* [Work item] An exact copy of the data below is needed; please leave out any pictures.

* [Raw data]
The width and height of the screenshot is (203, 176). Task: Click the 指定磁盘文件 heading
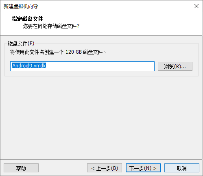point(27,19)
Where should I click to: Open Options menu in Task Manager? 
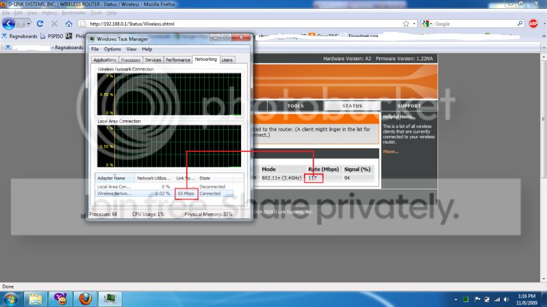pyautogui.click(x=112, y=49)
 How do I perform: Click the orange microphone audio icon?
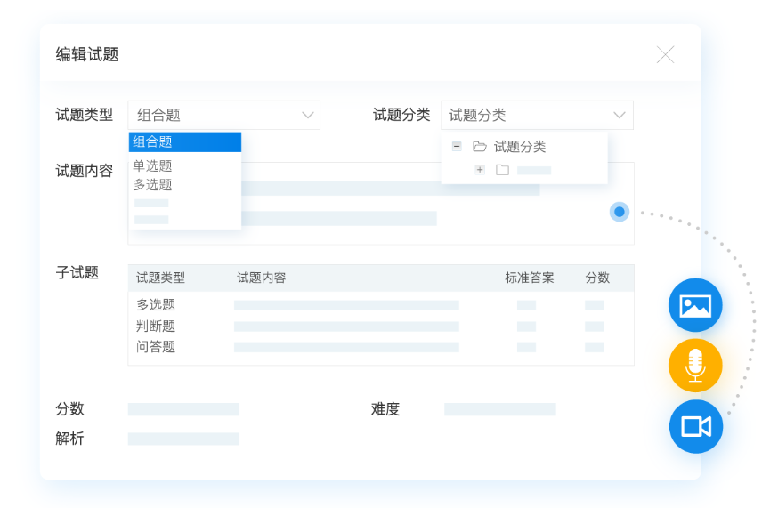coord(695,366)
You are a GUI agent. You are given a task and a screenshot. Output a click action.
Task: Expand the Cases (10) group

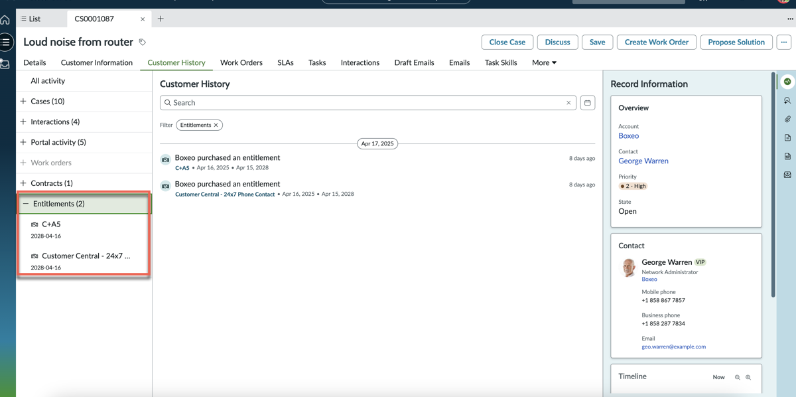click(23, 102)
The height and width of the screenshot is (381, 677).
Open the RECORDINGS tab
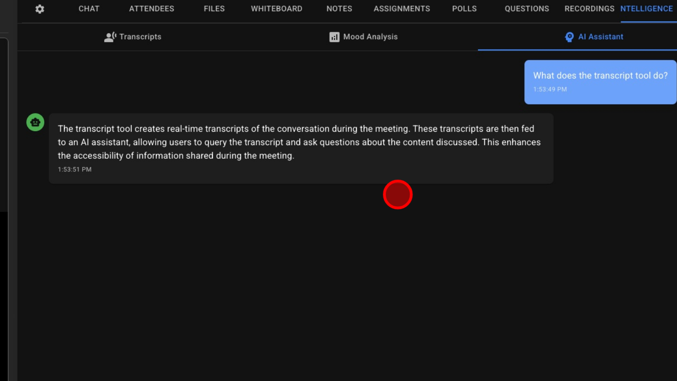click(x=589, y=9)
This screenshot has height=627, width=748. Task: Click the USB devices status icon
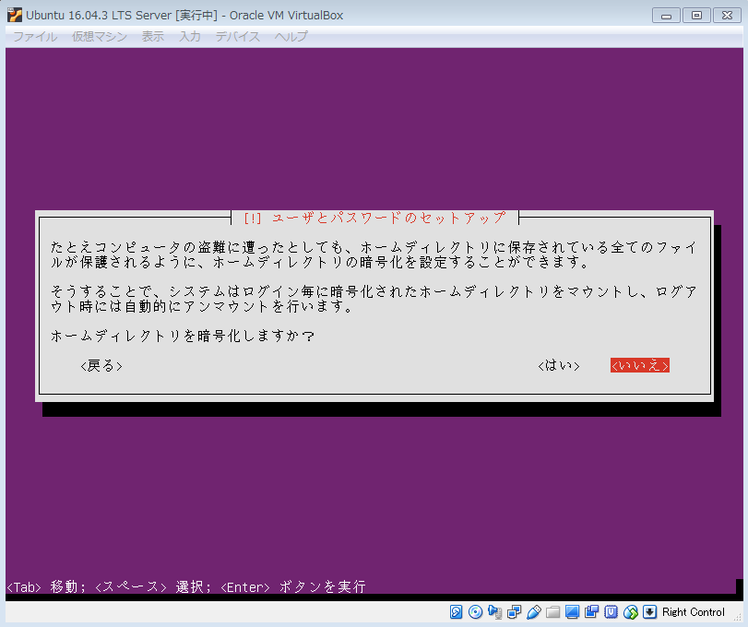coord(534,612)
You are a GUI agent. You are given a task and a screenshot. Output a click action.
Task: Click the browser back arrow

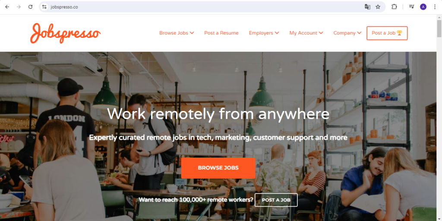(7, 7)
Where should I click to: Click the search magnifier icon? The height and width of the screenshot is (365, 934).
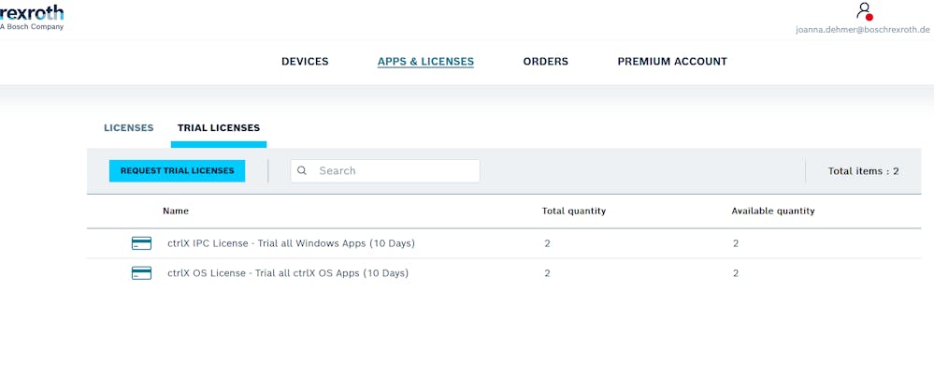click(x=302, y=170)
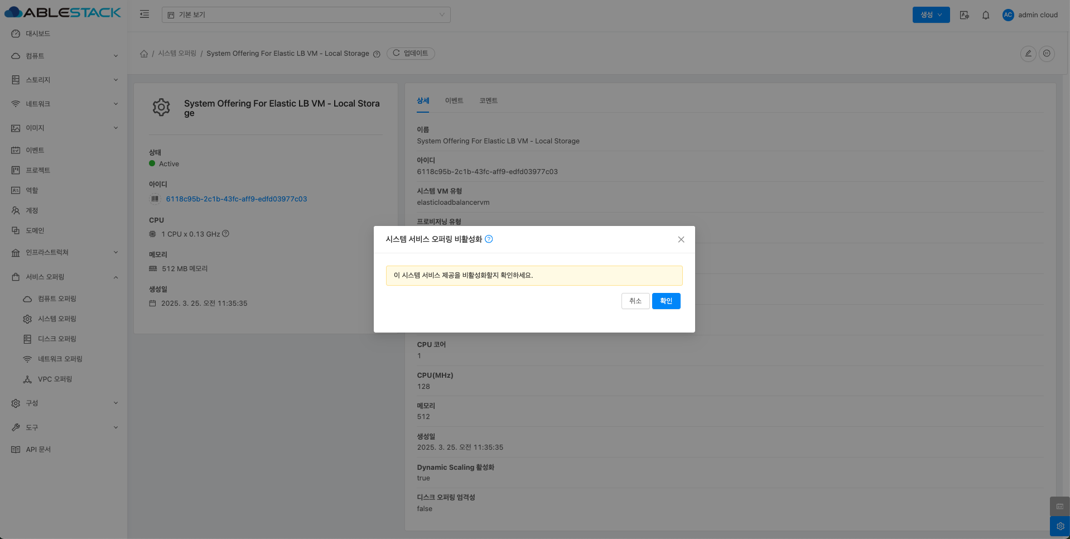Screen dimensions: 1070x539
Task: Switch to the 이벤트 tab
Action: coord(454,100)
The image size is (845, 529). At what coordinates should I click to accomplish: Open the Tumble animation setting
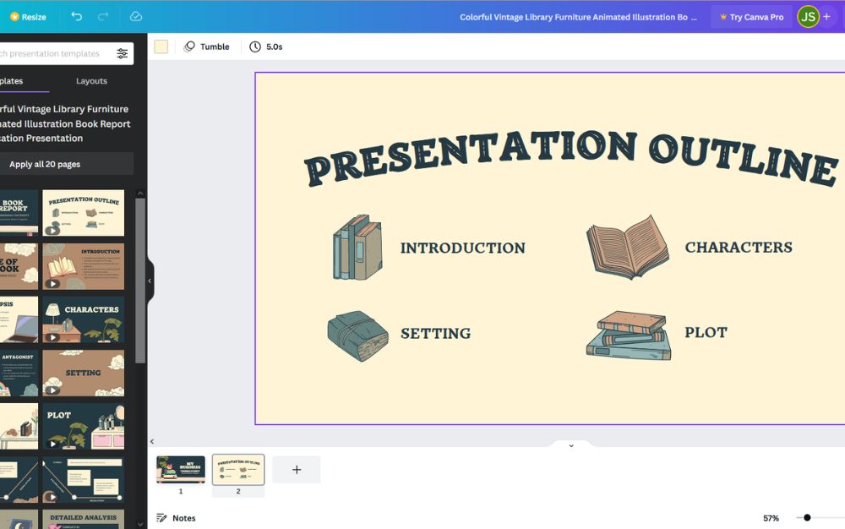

* [Your solution]
The width and height of the screenshot is (203, 176). Task: Click the 指定磁盘文件 heading
point(27,19)
Where should I click to: Open Options menu in Task Manager? 
pyautogui.click(x=112, y=49)
 How do I perform: Click the orange microphone audio icon?
coord(695,366)
You are a GUI agent. You are given a task and a screenshot. Output a click action.
Task: Expand the Cases (10) group

click(23, 102)
The height and width of the screenshot is (381, 677).
Open the RECORDINGS tab
click(x=589, y=9)
This screenshot has height=627, width=748. Task: Click the USB devices status icon
coord(534,612)
You are a GUI agent. You are given a task and a screenshot. Output a click action.
Task: Click the browser back arrow

(7, 7)
Where should I click to: Click the search magnifier icon? The height and width of the screenshot is (365, 934).
click(x=302, y=170)
Screen dimensions: 1070x539
Task: Switch to the 이벤트 tab
Action: coord(454,100)
The image size is (845, 529). At what coordinates should I click to accomplish: Open the Tumble animation setting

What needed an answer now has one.